By Mai Al-Mannai
Qatar recently won the 2022 World Cup bid, one of the most lucrative tourism deals a country can acquire. Among many of the issues it needs to address before hosting the prestigious tournament is its dangerous roads. Poor road conditions often contribute to Qatar’s undesired road culture, which is known for its recurring car accidents.
A maintenance problem
Although radar, barriers and traffic police are scattered across Qatar, such safety measures are not as apparent on highways, particularly those on the outskirts of Doha. Highways are often where the injuries and fatal accidents occur, says Sean Kockott, a road safety specialist at Qatar Petroleum.
Some local highways contain potholes, cracks and other uneven surfaces, which can cause accidents if cars are driving at high speeds, says Kockott. Maintenance, stresses Kockott, is key. Kockott does not see any pattern of consistent road maintenance in Qatar. For example, in 2005, the road near Villaggio mall was “beautiful,” says Kockott. Approximately five years later, the road “went to pieces because of all the trucks that went on it.” “Any man-made construction must be maintained regularly,” he says.
The roads in the worst conditions in Qatar are in the industrial area, says Epifanio Torres, an employee working on the Midmac Company’s Salwa Road Project. Salwa Road is also dangerous, with around three or four accidents occurring every day, says Torres. Minimizing accidents is possible, but it is a challenge, says Honorato Atilano, a safety officer also working on the Salwa Road Project. Construction companies can take every safety precaution, but they cannot control the actions of non-employees, stresses Torres. (Click here to view a map of accident zones in Qatar.)
While damaged roads can cause car accidents, they do not exclusively lead to them. This is especially true on highways, where a myriad of factors can cause injuries and fatalities for commuters. The consensus among road, traffic and safety specialists across Qatar is that speed is the primary cause of car accidents. “People don’t consider the other road users,” says Kockott.
Lack of attention while driving and carelessness cause accidents, says Atilino. Approximately 70 percent of the drivers he sees ignore traffic signs. Atilino sometimes sees people driving in the wrong direction. To make matters worse, drivers play practical jokes on workers by speeding toward them and quickly turning the wheel before they hit them, says Atilino.

Data provided:

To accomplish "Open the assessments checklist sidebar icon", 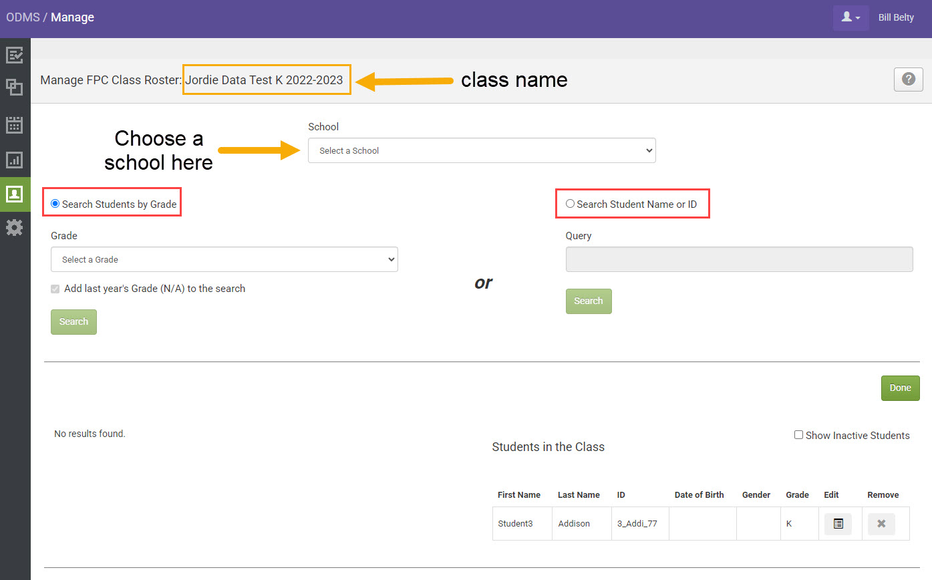I will point(15,55).
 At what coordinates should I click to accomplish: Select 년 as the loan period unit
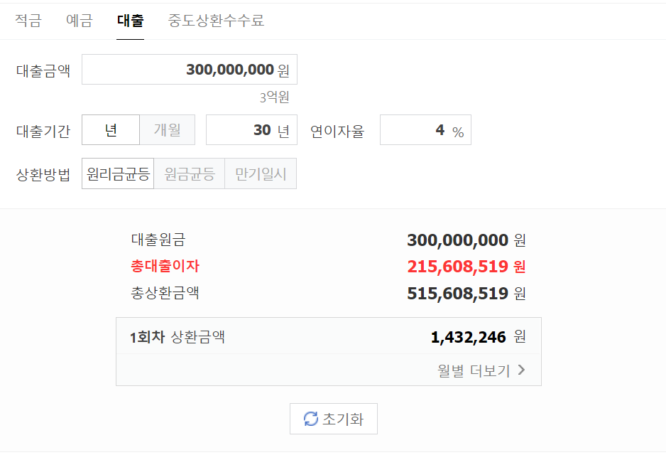coord(111,129)
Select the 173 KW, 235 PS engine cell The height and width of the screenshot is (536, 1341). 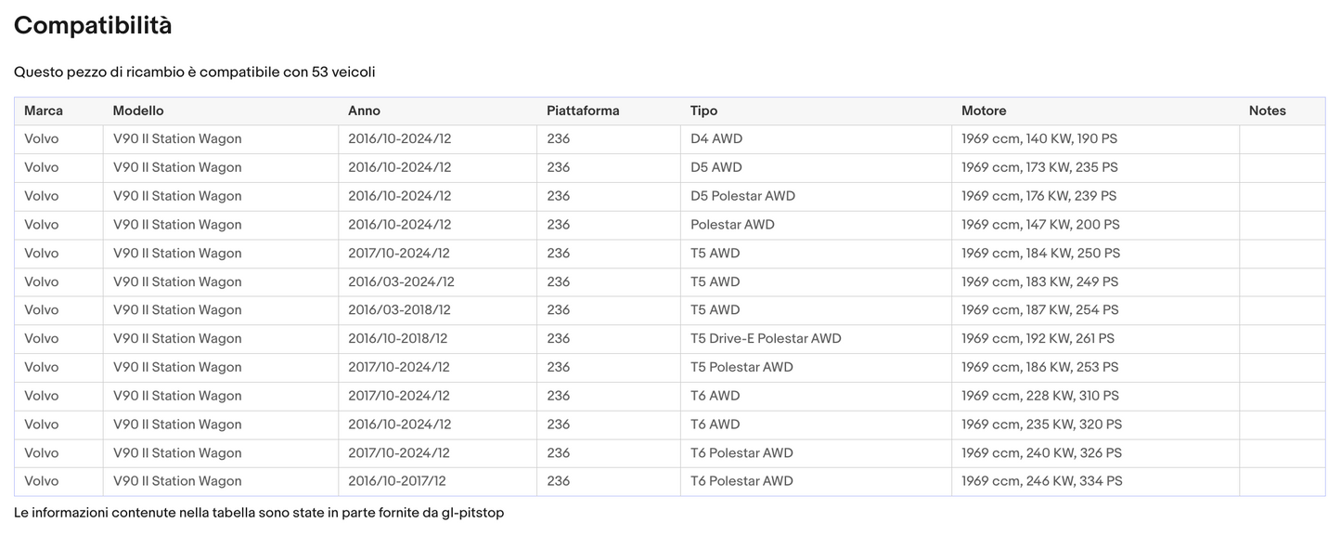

Set exercise: In the article on road safety in Qatar, what do road, traffic and safety specialists agree is the primary cause of car accidents? The data above come from a different source than the article on road safety in Qatar.

Exercise answer: Speed.